Use a Real Logging Library

console.log has no levels, no structured fields, no routing. LogTape is a structured logging library for JavaScript and TypeScript. Zero dependencies, works in Node, Deno, Bun, browsers, and edge runtimes.

npm install @logtape/logtape

logging.ts

import { configure, getConsoleSink, getFileSink } from "@logtape/logtape";

await configure({
  sinks: {
    console: getConsoleSink(),
    file: getFileSink("app.log"),
  },
  filters: {},
  loggers: [
    {
      category: ["app"],
      sinks: ["console", "file"],
      lowestLevel: "info",
    },
  ],
});

service.ts

import { getLogger } from "@logtape/logtape";

const logger = getLogger(["app", "orders"]);

export async function placeOrder(userId: string, items: CartItem[]) {
  logger.info("Processing order", { userId, itemCount: items.length });

  try {
    const order = await createOrder(userId, items);
    logger.info("Order created", {
      orderId: order.id,
      userId,
      total: order.total,
    });
    return order;
  } catch (error) {
    logger.error("Order failed", { userId, error: String(error) });
    throw error;
  }
}

Categories are hierarchical. ["app", "orders"] inherits config from ["app"], so you can crank up debug output on one module without flooding everything else.

Wire Up a Backend

LogTape sinks can send logs anywhere. In production, ship JSON to a log aggregator that indexes your structured fields.

logging.ts

import { configure, getConsoleSink } from "@logtape/logtape";

// Custom sink that sends logs to your aggregator
function getProductionSink() {
  return (record: LogRecord) => {
    fetch("https://logs.example.com/ingest", {
      method: "POST",
      body: JSON.stringify({
        timestamp: record.timestamp,
        level: record.level,
        category: record.category.join("."),
        message: record.message,
        ...record.properties,
      }),
    });
  };
}

await configure({
  sinks: {
    console: getConsoleSink(),
    production: getProductionSink(),
  },
  loggers: [
    {
      category: ["app"],
      sinks: process.env.NODE_ENV === "production" ? ["production"] : ["console"],
      lowestLevel: process.env.NODE_ENV === "production" ? "info" : "debug",
    },
  ],
});

Inconsistent field names break queries. userId in orders, user_id in auth, uid in payments means cross-service queries return partial results. See semantic conventions for naming guidelines.

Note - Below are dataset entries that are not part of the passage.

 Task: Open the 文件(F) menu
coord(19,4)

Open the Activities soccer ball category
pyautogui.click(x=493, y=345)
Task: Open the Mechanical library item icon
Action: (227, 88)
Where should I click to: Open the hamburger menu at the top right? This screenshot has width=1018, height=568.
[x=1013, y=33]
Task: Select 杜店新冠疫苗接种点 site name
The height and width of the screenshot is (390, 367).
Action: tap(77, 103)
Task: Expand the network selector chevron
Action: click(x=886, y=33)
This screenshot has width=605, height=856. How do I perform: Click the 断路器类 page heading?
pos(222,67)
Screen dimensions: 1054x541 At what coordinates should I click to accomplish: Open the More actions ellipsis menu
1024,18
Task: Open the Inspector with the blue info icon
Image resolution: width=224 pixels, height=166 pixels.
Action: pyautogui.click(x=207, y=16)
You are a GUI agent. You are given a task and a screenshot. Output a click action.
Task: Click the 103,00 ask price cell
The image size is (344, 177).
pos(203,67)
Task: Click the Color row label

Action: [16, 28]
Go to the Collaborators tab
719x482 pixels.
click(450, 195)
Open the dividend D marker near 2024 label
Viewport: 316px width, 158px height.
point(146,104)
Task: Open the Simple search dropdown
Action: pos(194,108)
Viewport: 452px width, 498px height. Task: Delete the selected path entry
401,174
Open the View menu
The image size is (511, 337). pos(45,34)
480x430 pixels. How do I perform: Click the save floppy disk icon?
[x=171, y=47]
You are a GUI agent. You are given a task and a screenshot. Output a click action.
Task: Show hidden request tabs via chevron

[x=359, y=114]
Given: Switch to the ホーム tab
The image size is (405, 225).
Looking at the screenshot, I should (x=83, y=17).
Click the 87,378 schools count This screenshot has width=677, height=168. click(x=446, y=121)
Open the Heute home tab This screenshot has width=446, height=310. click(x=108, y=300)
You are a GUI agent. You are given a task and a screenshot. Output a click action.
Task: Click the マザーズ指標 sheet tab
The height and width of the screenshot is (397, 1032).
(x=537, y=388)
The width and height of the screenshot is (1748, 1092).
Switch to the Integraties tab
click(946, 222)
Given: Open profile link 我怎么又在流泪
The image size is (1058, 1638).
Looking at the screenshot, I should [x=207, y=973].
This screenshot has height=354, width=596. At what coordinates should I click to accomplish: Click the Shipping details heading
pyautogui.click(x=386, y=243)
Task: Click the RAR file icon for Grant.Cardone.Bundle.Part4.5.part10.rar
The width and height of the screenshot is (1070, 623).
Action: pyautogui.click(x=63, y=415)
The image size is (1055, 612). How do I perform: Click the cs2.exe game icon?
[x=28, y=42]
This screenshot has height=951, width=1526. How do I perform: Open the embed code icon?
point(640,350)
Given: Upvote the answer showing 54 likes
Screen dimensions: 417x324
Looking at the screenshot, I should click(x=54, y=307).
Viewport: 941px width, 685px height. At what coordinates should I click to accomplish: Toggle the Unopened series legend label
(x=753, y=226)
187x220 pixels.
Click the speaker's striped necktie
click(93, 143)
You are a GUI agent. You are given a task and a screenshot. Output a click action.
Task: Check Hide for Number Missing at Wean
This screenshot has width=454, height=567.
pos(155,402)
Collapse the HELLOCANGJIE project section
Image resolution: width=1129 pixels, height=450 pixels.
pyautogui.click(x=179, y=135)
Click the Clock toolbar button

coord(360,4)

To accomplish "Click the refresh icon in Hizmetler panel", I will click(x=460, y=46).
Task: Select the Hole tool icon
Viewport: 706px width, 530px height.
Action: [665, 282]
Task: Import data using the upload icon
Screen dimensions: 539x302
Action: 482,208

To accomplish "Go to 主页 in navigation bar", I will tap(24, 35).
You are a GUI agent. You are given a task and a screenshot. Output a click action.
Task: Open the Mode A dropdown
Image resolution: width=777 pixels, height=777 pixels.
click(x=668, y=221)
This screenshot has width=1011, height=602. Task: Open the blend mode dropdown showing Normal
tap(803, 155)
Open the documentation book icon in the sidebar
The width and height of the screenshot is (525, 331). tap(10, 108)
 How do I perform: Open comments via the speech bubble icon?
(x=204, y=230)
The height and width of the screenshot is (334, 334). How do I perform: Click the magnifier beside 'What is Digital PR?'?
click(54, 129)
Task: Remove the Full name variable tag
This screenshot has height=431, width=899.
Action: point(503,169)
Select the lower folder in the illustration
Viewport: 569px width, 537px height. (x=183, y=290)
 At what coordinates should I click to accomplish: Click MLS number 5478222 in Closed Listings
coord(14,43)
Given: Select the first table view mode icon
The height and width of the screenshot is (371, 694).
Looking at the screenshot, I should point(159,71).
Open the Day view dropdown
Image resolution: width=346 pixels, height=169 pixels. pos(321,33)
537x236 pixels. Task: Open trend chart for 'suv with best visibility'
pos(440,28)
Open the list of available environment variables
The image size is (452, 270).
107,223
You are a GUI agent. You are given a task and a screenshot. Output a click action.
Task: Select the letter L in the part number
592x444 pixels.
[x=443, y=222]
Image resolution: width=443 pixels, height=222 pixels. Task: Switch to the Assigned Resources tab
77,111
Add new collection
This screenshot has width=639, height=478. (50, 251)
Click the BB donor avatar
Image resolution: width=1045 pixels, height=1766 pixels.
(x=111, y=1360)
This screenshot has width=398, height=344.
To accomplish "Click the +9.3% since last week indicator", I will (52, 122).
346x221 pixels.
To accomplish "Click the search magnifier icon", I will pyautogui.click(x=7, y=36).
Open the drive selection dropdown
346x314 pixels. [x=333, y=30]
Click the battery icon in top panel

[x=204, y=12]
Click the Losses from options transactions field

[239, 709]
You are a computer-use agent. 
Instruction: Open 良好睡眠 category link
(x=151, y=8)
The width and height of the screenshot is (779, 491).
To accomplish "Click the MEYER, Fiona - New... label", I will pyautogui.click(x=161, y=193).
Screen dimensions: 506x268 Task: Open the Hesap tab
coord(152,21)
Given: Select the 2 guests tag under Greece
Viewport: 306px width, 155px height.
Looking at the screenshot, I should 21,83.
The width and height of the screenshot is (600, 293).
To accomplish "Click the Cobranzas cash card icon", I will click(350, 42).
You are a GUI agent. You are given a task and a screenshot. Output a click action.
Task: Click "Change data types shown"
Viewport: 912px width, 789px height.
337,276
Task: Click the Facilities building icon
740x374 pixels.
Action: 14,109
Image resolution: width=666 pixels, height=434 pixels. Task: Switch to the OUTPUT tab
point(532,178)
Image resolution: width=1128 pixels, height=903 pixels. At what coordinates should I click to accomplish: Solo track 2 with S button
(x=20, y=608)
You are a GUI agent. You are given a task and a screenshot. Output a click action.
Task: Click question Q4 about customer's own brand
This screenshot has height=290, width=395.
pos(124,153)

Dev and production need different configs. Dev logs debug to console. Production logs info+ as structured JSON. Ship your dev config to production and you'll drown in noise.

If you're also using distributed tracing, include traceId and spanId alongside your requestId. This lets you jump from a log entry directly to the trace that produced it.

The Difference

A single checkout touches your API, payment service, inventory, and email. Without a requestId flowing through every log entry, you can't connect "payment failed" to "inventory rolled back."

Same 2am. Same checkout failure. But now:

{"@timestamp":"2025-01-15T02:14:33.012Z","level":"ERROR","category":["app","payments"],"message":"Payment failed","requestId":"req-7x9f","orderId":"8f3a","userId":"4821","attempt":2,"provider":"stripe","reason":"insufficient_funds","duration_ms":342}
{"@timestamp":"2025-01-15T02:14:33.015Z","level":"INFO","category":["app","inventory"],"message":"Inventory rollback","requestId":"req-7x9f","orderId":"8f3a","items":3}

Query requestId = "req-7x9f" and you get both lines. User 4821, Stripe returned insufficient_funds on attempt 2, inventory rolled back 3 items.

DOInclude a requestId in every log entry. Correlation makes cross-service debugging possible.